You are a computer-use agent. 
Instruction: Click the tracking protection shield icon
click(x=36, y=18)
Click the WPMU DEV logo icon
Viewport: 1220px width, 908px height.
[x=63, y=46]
+++
**Work to do:** Rewrite the records above as a JSON list of strings, with one string for each line and blank lines omitted.

**Solved exercise:**
[
  "You are a computer-use agent. ",
  "Instruction: Click the tracking protection shield icon",
  "click(x=36, y=18)",
  "Click the WPMU DEV logo icon",
  "Viewport: 1220px width, 908px height.",
  "[x=63, y=46]"
]